Ob die bundesrätlichen Massnahmen von Mitte März gefruchtet haben, bleibt offen. Damit sich ein Trend ablesen liesse, müsste das Bundesamt die Zahl der Infizierten in Prozent der Getesteten angeben. Deshalb bat der K-Tipp den Bund um Angaben über die Zahl der Tests pro Tag. Das Bundesamt teilte mit: «Das ist nicht möglich.»

Alarmistische Kurve der «Tagesschau»

Viele Medien zeigen im Gegensatz zum Bund nicht eine Säulengrafik, sondern eine Kurve – und zwar der kumulierten Infektionsfälle. Zum Beispiel die «Tagesschau» des Schweizer Fernsehens (siehe Bild im PDF). Die Kurve verläuft steil nach oben. Sie wirkt so, als ob die Pandemie immer schlimmer würde. Doch die Darstellung ist irreführend. Solange getestet wird, gibt es neue Fälle. Zudem bleibt unberücksichtigt, dass manche Infizierten gar nie erkrankten. Und dass Erkrankte wieder genesen sind.

Dass die Tessiner Behörden am meisten Fälle registrierten, ist naheliegend. Denn die ersten Tests fanden im Kanton Tessin statt.

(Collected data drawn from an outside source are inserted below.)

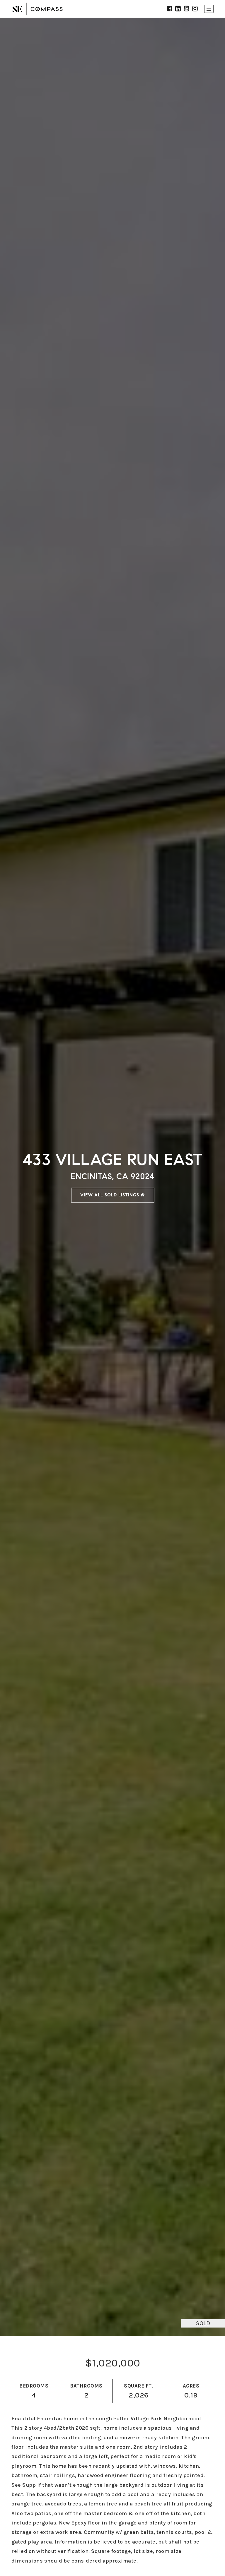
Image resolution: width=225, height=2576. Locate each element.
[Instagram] (195, 9)
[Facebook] (170, 9)
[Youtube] (187, 9)
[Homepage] (37, 9)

In keinem anderen Kanton dürften so viele Tests pro 100 000 Einwohner durchgeführt worden sein. Und wenn viel getestet wird, dann resultieren auch viele Infizierte. Aufschlussreicher wären die Anzahl ­Infizierter pro 100 Tests. Nur so liesse sich die Ausbreitung der Krankheit in den verschiedenen Kantonen wirklich vergleichen.

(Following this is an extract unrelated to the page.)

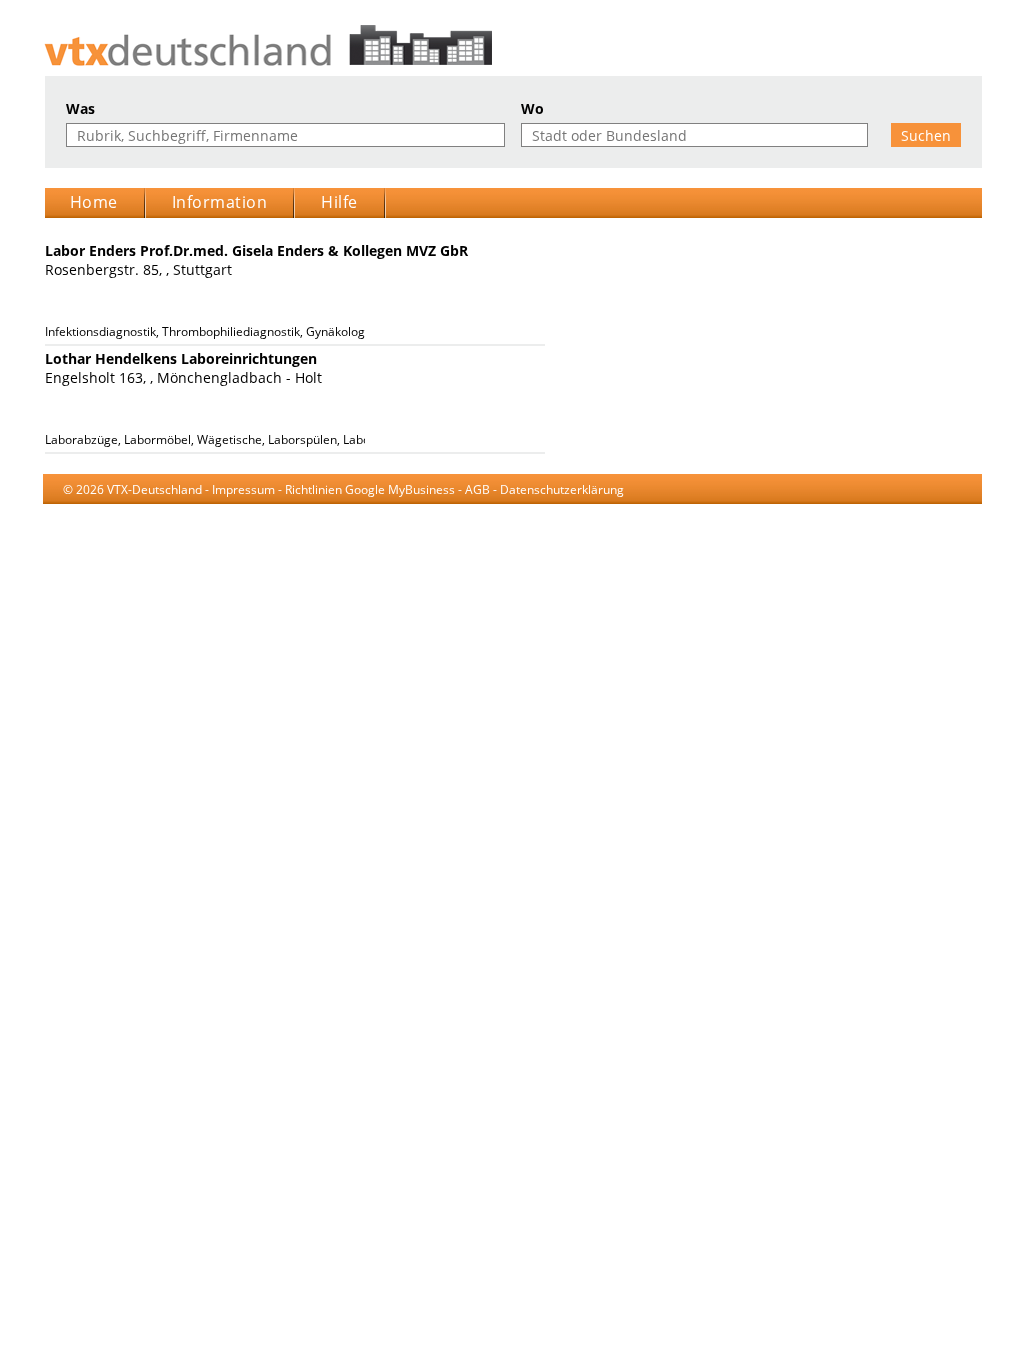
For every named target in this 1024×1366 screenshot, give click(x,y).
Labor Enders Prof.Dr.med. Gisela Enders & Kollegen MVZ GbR (256, 250)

Nicht nur Tests bei Risikogruppen

Wie hoch die Zahl der tatsächlich Infizierten ist, das weiss niemand. Dazu bräuchte es viele Tests nach dem Zufallsprinzip, und nicht nur Tests bei Risikopatienten und Spitalpersonal. Klar ist, dass sich deutlich mehr Menschen angesteckt haben, als das Bundesamt ausweist. Es spricht selbst von «einer hohen Dunkelziffer». 

Chinesische Wissenschafter gehen davon aus, dass in China 85 Prozent der Infizierten unentdeckt blieben, weil sie nur geringe oder keine Krankheitssymp­tome zeigten.

Fragwürdig ist auch die amtliche Statistik der Corona-Toten. Eingang finden dort laut Bundesamt «verstorbene Personen, für die ein positiver Labortest vorliegt» – unabhängig von der Todesursache. 

Generell sagen Zahlen wenig aus, wenn man sie nicht mit anderen vergleicht. Der Bund meldet seit dem 5. März 484 Co­rona-Todes­fälle. In einem solchen Zeitraum sterben in der Schweiz – ohne Corona – normalerweise zwischen 5000 und 6000 Menschen.